You would just hear the squealing, and squealing, and squealing, and squealing. And then eventually there would be no squealing left. But that still didn’t put me off eating bacon, which is, you know, interesting. Maybe because I come back from such a huge meat-eating background in general.

You don’t eat meat? No problem, we’ll make lamb!

Billi: We laugh at vegetarians in my culture. My mum has been a vegetarian for years and I still don’t quite believe it.

Lyndsey: I didn’t know Jasna was a vegetarian.

Billi: My mum has been a vegetarian for probably a good 10 years.

Lyndsey: Why did she become a vegetarian? To save the animals, I know that sounds like a stupid question, or does she just not like meat?

Billi: I think it’s a bit of both of those things.

Lyndsey: She has no clue. It could be because she’s allergic to animals.

Billi: I have no idea. She’s definitely not allergic to animals. But I just laugh it off because I think it’s hilarious that she’s a vegetarian. It’s like my Big Fat Greek Wedding when Ian comes to the Greek feast and then they’re like, okay, what do you want to have? So they say, oh no, he’s a vegetarian. And the Greeks are like, okay, we’ll make you lamb! That’s the treatment my mum got when she went back to see the family (in Bosnia).

Is it OK to eat meat in every meal?
Is it OK to eat meat in every meal? Credit: Halinskyi Maksym/Максим Галінский - stock.adobe.com

Lyndsey: Your poor mother.

Billi: But I did just very briefly look into if it’s bad to eat so much meat. Like, is it a problem with morality or is there a problem with eating so much meat?

So the Cancer Council advises that meat eaters should limit red meat to three or four times a week.

Now I will say that I don’t eat that much red meat. We eat chicken and we eat a lot of fish because Henry likes to go fishing.

Red meat, I’ll probably have once a week, once a fortnight even. So it’s not that bad but still, chickens are living things too.

Lyndsey: It’s still a meat.

Billi: And then also it says that eating too much-processed meat and red meat probably increases your risk of bowel cancer.

Lyndsey: Are you only just learning this? Look, everything nowadays could possibly give you cancer depending on what report you’re reading.

Billi: And so do you have vegetarian dinners?
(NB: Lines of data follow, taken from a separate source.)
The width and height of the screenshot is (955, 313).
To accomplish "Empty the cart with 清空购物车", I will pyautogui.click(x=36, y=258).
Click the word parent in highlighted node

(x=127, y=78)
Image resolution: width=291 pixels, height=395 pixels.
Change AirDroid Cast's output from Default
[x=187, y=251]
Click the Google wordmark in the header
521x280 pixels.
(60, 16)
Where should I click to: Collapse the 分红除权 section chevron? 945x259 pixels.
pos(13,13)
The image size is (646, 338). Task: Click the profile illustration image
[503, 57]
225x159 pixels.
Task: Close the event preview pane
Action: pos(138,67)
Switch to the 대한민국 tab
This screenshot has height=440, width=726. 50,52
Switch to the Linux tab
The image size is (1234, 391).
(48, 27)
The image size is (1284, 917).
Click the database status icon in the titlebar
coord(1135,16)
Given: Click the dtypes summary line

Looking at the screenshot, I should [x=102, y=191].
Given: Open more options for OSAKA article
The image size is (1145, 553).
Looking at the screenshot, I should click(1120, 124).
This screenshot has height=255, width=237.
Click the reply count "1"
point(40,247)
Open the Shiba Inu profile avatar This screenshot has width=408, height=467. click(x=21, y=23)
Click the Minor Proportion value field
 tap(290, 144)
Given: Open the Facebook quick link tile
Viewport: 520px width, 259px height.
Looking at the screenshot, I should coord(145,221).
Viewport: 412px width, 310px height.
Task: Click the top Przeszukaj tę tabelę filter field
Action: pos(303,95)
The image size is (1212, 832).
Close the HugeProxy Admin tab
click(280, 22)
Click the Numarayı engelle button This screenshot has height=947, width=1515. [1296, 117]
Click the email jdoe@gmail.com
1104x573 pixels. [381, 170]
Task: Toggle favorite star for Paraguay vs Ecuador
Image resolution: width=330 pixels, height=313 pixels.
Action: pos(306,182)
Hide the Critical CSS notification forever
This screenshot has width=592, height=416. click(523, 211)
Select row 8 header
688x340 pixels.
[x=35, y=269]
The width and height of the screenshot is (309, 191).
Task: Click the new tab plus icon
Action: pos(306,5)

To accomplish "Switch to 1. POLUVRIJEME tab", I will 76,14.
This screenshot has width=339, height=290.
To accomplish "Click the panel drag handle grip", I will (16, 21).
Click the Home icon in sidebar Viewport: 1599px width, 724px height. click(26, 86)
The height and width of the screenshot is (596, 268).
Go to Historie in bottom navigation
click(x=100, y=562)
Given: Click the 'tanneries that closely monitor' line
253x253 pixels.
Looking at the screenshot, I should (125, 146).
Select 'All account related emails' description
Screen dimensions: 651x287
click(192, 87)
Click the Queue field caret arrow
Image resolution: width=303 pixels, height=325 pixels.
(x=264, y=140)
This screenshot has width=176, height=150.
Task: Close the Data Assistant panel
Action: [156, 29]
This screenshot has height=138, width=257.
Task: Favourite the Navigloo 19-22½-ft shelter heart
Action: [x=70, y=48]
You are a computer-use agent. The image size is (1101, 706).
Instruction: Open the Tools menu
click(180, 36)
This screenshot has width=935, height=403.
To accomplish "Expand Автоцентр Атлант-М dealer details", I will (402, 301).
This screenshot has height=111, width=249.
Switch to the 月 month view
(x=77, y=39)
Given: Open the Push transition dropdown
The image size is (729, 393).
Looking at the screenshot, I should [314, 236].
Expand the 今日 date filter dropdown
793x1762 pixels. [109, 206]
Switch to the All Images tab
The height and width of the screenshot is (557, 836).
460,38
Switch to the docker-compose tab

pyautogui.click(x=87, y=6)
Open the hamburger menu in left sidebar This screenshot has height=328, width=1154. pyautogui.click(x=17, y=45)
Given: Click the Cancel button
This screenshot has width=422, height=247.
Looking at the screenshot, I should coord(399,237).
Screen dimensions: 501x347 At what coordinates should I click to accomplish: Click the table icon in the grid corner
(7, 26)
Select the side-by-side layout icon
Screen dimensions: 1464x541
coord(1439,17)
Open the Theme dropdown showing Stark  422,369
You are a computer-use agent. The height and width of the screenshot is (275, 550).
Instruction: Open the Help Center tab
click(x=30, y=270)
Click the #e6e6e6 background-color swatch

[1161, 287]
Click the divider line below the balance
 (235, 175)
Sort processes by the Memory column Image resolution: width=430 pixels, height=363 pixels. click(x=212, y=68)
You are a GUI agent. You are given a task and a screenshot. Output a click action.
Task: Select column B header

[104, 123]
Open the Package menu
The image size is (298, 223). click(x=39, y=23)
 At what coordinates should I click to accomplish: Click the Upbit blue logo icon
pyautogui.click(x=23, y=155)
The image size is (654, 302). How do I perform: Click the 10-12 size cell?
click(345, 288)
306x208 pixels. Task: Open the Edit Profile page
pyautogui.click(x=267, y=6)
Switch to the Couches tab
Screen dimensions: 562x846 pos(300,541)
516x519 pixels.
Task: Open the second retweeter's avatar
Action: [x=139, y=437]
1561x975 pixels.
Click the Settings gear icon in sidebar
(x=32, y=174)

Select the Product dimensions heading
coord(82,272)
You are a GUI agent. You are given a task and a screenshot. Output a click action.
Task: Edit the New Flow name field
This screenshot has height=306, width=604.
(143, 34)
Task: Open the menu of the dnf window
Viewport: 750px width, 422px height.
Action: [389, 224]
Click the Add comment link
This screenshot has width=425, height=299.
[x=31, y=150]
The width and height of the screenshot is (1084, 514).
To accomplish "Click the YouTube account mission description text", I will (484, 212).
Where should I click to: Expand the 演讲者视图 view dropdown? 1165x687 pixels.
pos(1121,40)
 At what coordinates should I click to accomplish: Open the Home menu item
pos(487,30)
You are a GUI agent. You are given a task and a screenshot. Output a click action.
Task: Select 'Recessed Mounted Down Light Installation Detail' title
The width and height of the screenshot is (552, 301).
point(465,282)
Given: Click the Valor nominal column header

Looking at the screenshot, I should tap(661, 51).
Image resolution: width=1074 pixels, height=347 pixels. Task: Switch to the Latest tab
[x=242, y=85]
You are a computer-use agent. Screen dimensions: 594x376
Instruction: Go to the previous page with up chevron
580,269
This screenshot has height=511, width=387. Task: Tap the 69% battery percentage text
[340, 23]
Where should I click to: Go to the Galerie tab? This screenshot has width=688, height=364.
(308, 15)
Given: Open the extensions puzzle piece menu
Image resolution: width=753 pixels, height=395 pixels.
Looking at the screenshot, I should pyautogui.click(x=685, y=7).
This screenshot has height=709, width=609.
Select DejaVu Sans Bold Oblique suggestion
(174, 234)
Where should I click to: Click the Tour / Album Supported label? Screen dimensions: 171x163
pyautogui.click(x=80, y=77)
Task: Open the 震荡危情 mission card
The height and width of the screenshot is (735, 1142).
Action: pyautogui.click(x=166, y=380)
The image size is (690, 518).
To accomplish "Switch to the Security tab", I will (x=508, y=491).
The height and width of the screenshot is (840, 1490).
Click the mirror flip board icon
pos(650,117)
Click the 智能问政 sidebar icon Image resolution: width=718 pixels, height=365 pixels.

Lyndsey: Oh, absolutely. My normal go-to veggie meal, which is always super easy and safe, is just pasta with veggies in the sauce. Heaps of veggies. Not big hunks of veggies, because obviously I still have small children. But heaps of veggies.

And I feel like that just kind of resets me. In the sense of, I’ve just had a crap ton of veggies. It’s an easy meal. I’m not making these weird fancy vegetarian meals. Like tofu and all that. I mean, I love tofu. None of my family members would eat tofu. But I love tofu.

Billi: Tofu is like little pillows of nothing. It’s literally little silky pillows of nothing. And, I mean, the only thing missing from your meal is just some minced meat.

Meat me here

Whilst we can all agree with Lyndsey that adding more veggies to our diet is the healthy thing to do, Billi is happy to consider potatoes and bread as her main salad. Her 40’s and 50’s are going to be a LOT of fun!